There's plenty of evidence to suggest that all of these differences between the sexes are minute, with far more variation between people regardless of gender than between the genders themselves. But as Cameron explains, "A book called Men and Women Understand Each Other Pretty Well Most of the Time isn’t going to sell too many copies, is it?”

Alas, Deborah, you've hit the nail on the head. Newspapers, magazines, books and documentaries don't tell you the truth. They tell you what you want to hear. And people want to hear that women can't read maps and men need to be more 'in touch with their feelings', whatever that means. I work in the media. I know how this works. You go for the most exciting stories, which doesn't necessarily correlate with the most accurate representation of what's actually going on. And if someone's produced a bollocks study, for example, deciding that the female love of pink is genetically hardwired by asking 208 people what their favourite colours are, this is the sort of thing that readers will salivate over. The media ignores the thousands of other, more reputable studies that prove that there's not much difference between the sexes because it's not what the readers want. That's not what sells papers or improves viewing figures. Nobody wants to read that women are capable of parallel parking or that men are capable of picking up their own dirty socks. Actual news is a different matter, but when it comes to features and fluff pieces, most people want to read nice, comforting drivel that confirms their own opinions, which of course were formed by such drivel in the first place.

And then people actually start living it. Who has ever been in a room full of women actually boasting about how bad their maths skills are, presumably because it somehow asserts their femininity? Likewise with men claiming not to understand anything but the clearest of entirely verbal cues. Most people who don't happen to be completely useless in the areas in which the patriarchy tells them they're supposed to be completely useless suppress their strengths. I was the only girl out of 25 in my A level maths class, and everybody at school thought I was a lesbian. Not because I displayed any 'dykeish' behaviour but because the only possible explanation for my greater aptitude for maths and science than humanities was that I was a raving carpet-muncher. Apparently heterosexual girls just didn't do maths.

Even when people genuinely want to be good at things that don't correlate with their gender roles, it's difficult. Society has been shaping their self-image since they were tiny children.
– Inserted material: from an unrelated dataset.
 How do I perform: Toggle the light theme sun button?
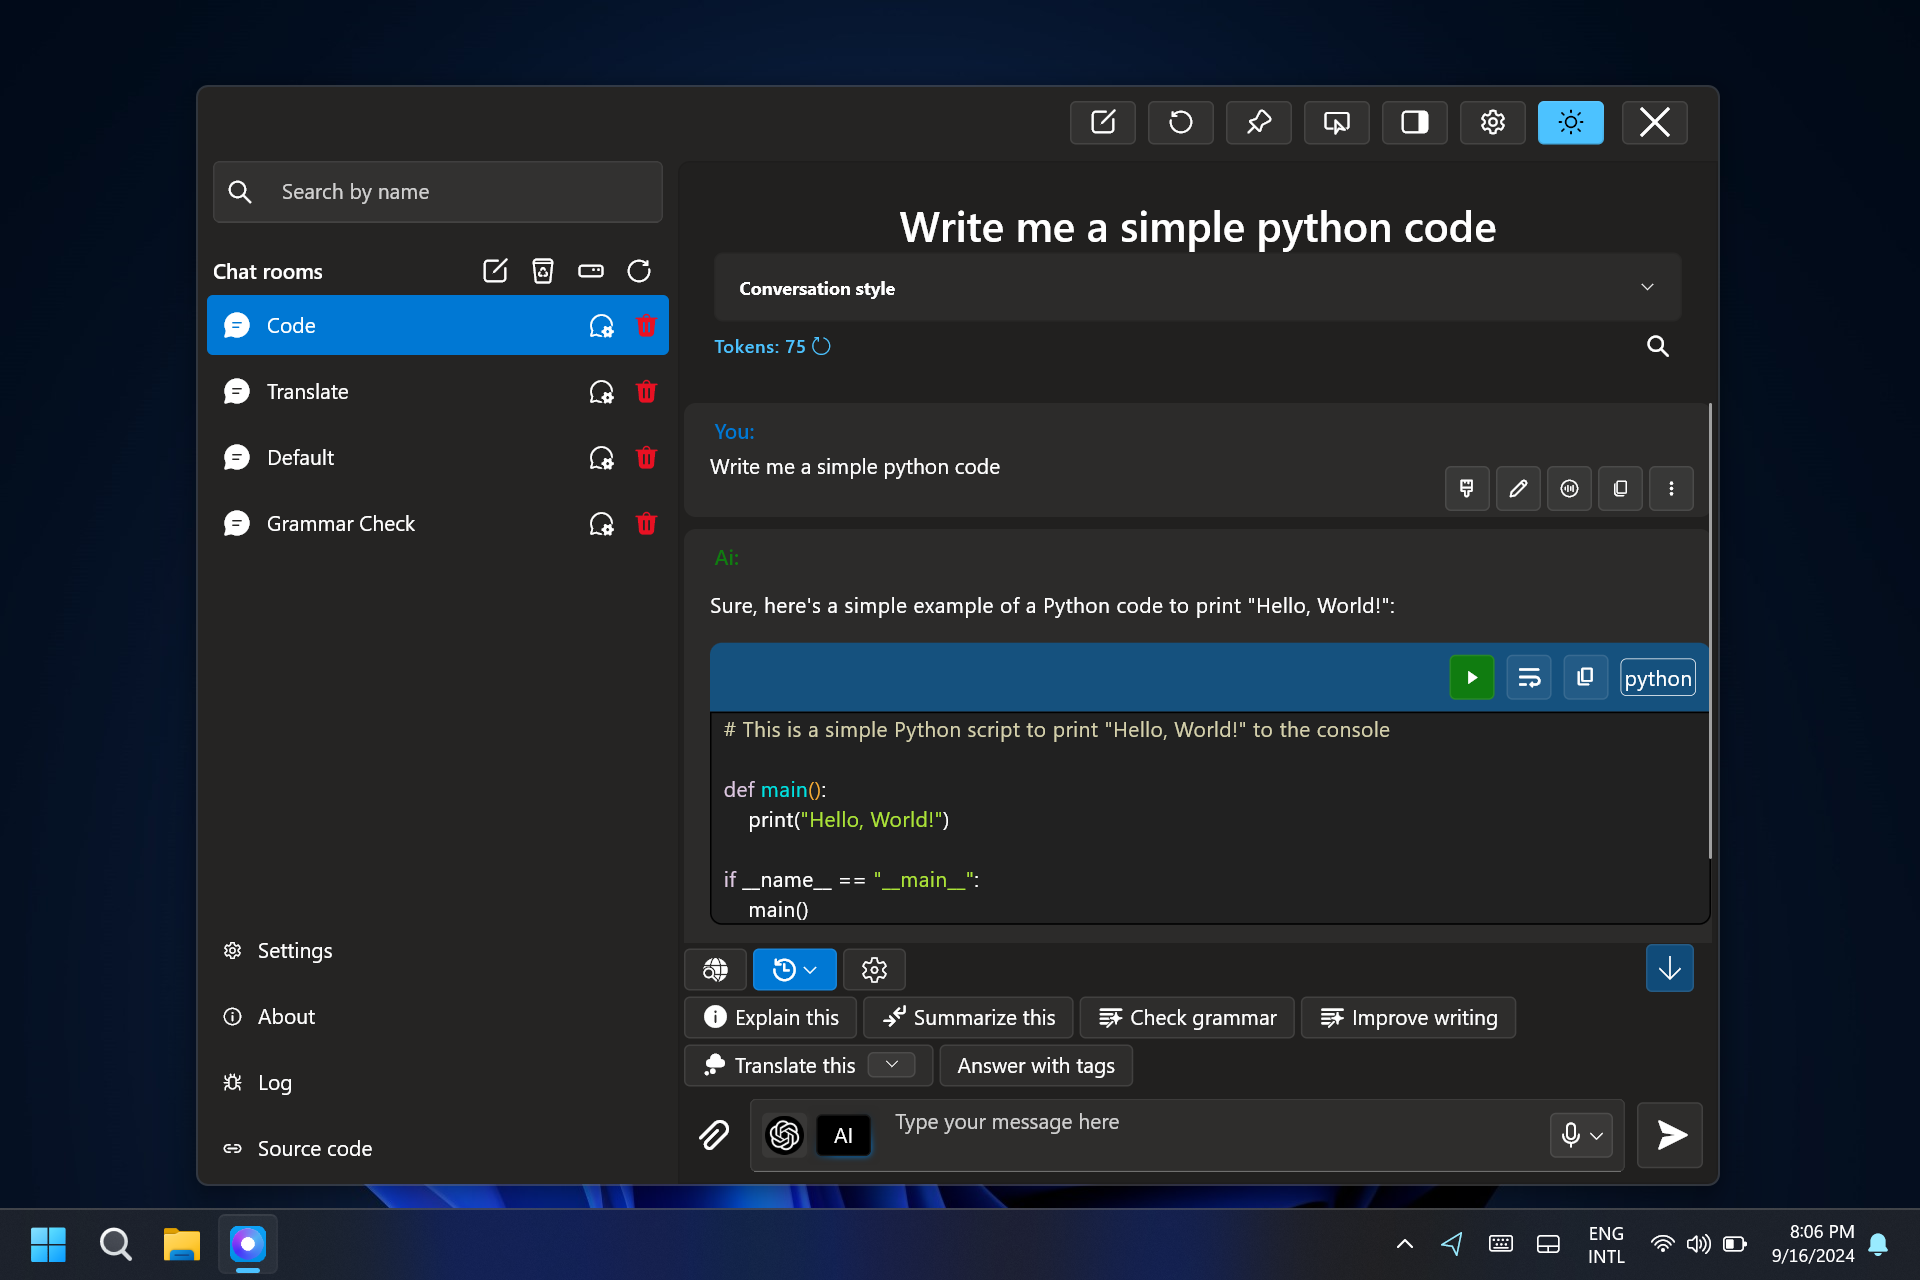(1570, 122)

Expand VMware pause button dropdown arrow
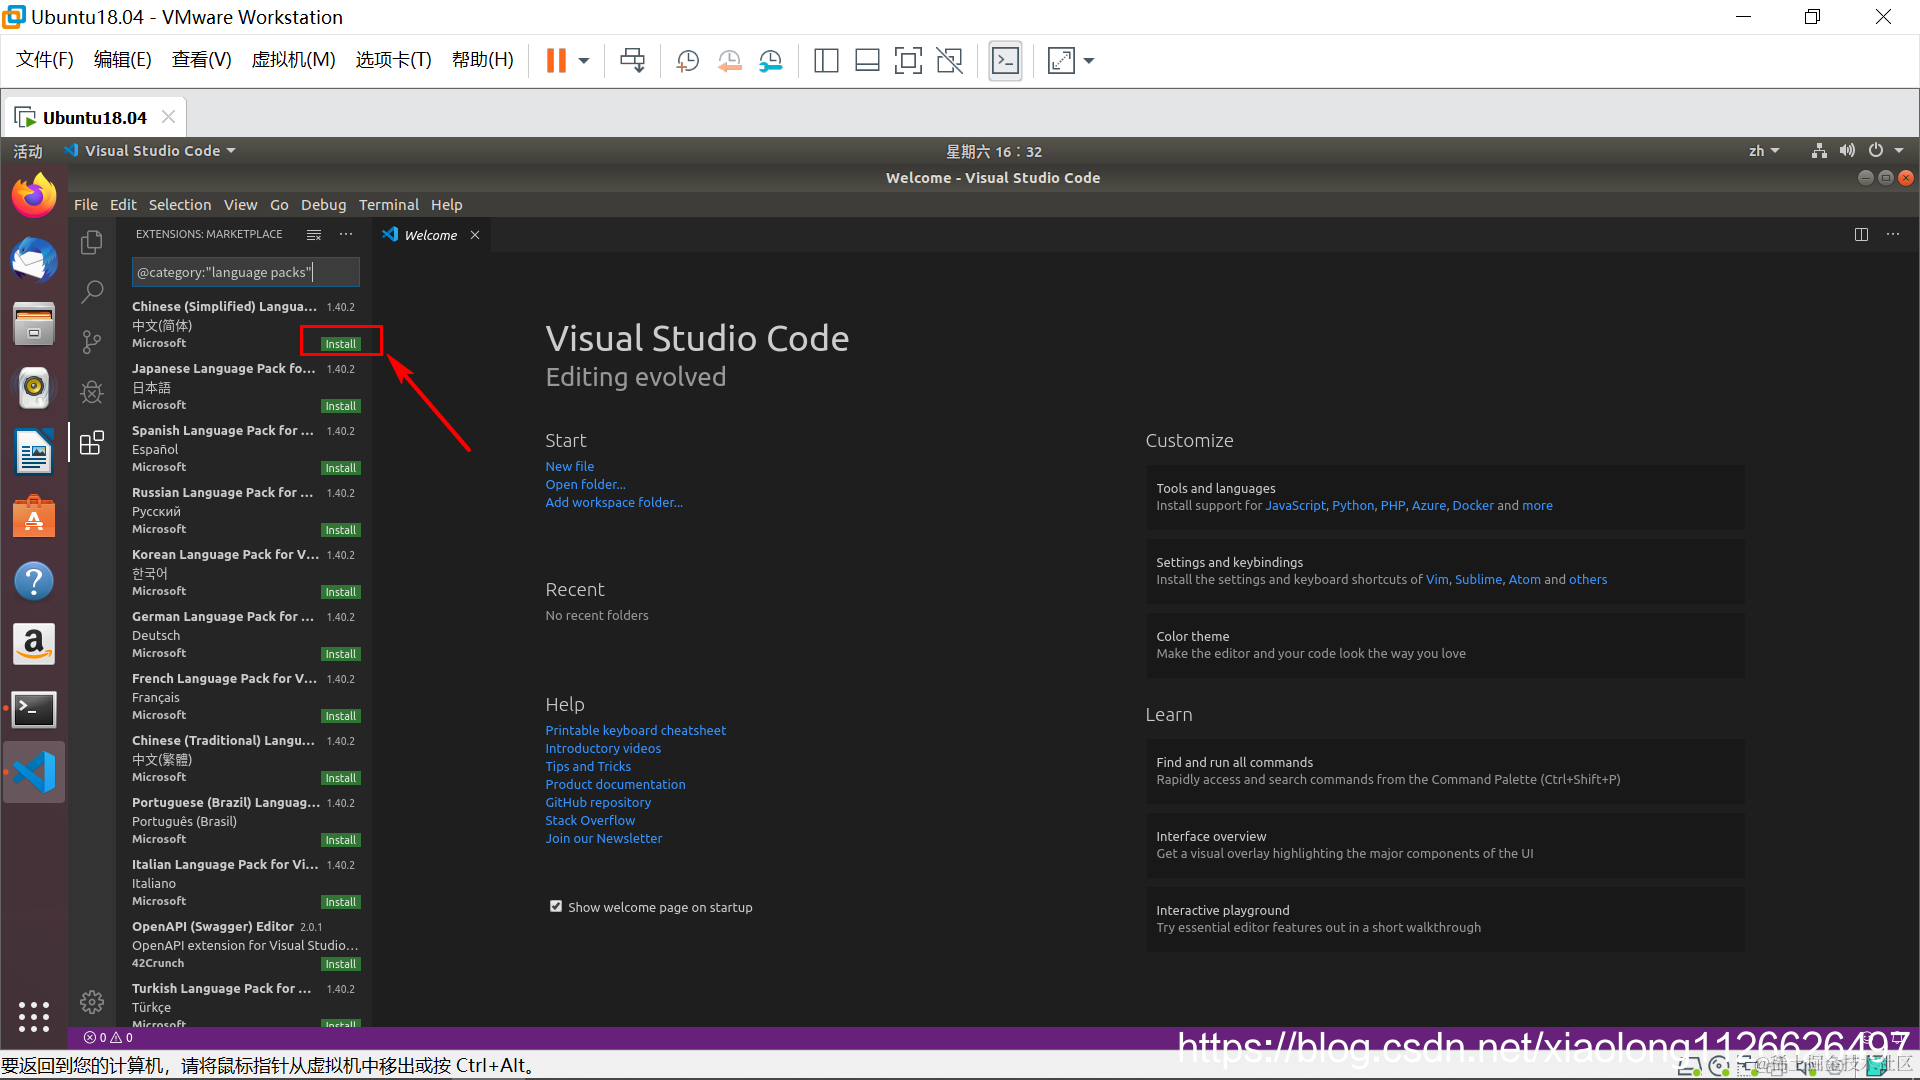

Most women really do think that they can't read maps. Most men really do think that they're insensitive slobs. In some cases this is true and that's fine. But it's not fine that millions of people find it difficult to fulfil their potential because we all feel the need to pigeonhole each other.

1 comment:

justin said...

Note that professional and academic linguists have known for years that there are no statistically significant differences between male/female language use, aside from voice pitch which is dictated by vocal fold formation (and thus has to do with sex, not gender).

Similar linguistic myths include parrots fluent in English, “Eskimos” having 500 words for snow, the authority of prescriptive grammars, the Sapir-Whorf hypothesis, and the idea that Dan Brown books are good.

While Cameron’s efforts to debunk such myths in the public eye are laudable, the problem remains that belief in bogus gender differences (as espoused by false authorities) is symptomatic of a deeper form of irrationality, superstition and anti-intellectualism pervading modern society.

A more general and comprehensive advocacy of critical and scientific thinking in general is desperately needed. This would treat the cause, not the symptoms, and prevent other false and ridiculous notions from rearing their ugly heads.